PROBLEM DETAILS: Retype all the records below exactly as they are, with no image carried over.

Saved data entries:
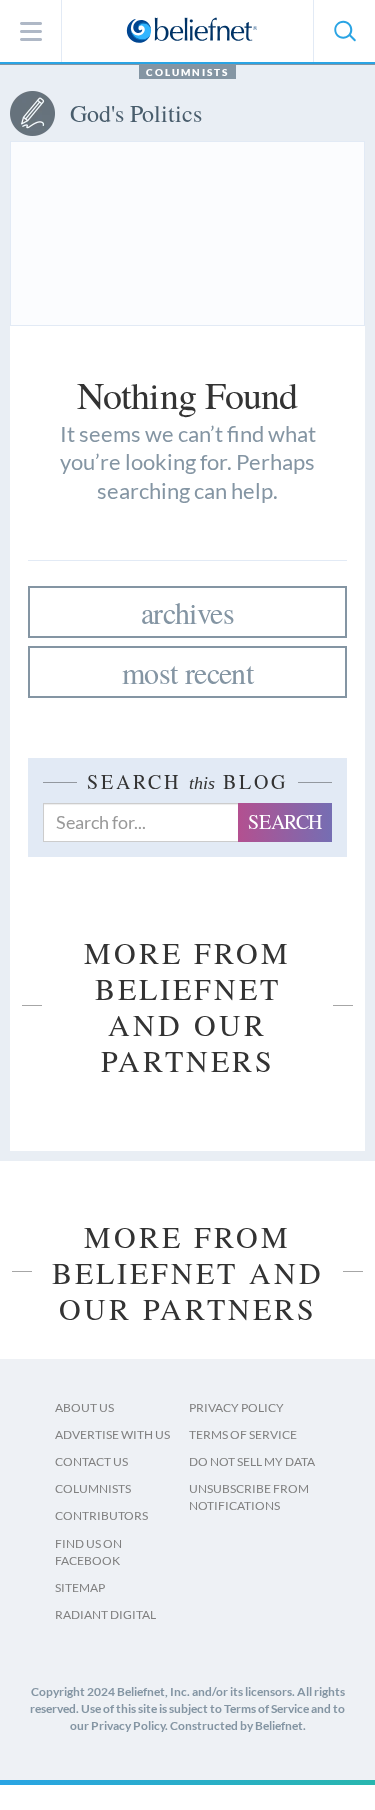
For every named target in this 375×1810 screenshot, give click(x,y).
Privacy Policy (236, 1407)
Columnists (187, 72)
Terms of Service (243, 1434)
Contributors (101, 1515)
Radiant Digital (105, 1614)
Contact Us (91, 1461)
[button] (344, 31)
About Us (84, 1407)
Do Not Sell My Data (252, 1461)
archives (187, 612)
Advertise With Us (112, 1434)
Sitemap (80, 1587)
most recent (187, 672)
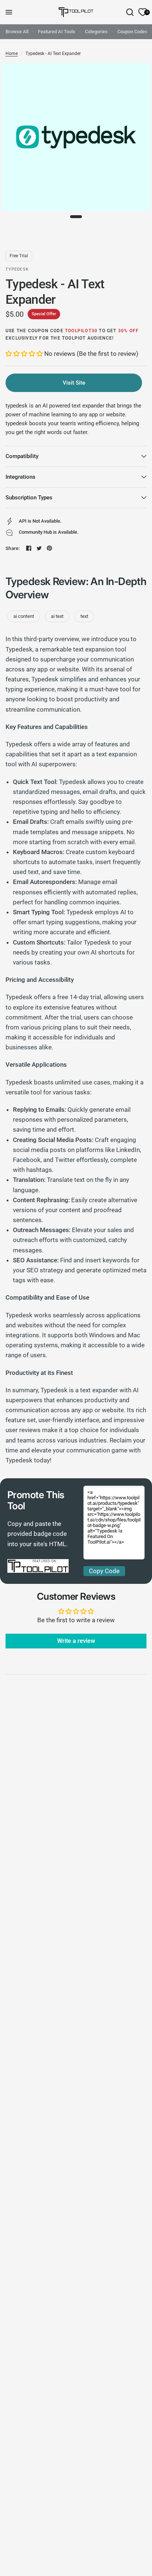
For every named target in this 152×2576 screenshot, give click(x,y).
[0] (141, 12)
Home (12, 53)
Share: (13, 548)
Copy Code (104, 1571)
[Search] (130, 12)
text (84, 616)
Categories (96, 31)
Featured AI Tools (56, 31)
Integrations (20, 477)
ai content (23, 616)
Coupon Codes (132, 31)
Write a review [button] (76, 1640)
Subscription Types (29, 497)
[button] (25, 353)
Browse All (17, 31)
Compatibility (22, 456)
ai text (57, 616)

REPLY TO THE EXERCISE:
For every named target in this 375×1810 screenshot, give click(x,y).
Privacy Policy (236, 1407)
Columnists (187, 72)
Terms of Service (243, 1434)
Contributors (101, 1515)
Radiant Digital (105, 1614)
Contact Us (91, 1461)
[button] (344, 31)
About Us (84, 1407)
Do Not Sell My Data (252, 1461)
archives (187, 612)
Advertise With Us (112, 1434)
Sitemap (80, 1587)
most recent (187, 672)
For every named target in this 152×2576 screenshot, give click(x,y).
[0] (141, 12)
Home (12, 53)
Share: (13, 548)
Copy Code (104, 1571)
[Search] (130, 12)
text (84, 616)
Categories (96, 31)
Featured AI Tools (56, 31)
Integrations (20, 477)
ai content (23, 616)
Coupon Codes (132, 31)
Write a review [button] (76, 1640)
Subscription Types (29, 497)
[button] (25, 353)
Browse All (17, 31)
Compatibility (22, 456)
ai text (57, 616)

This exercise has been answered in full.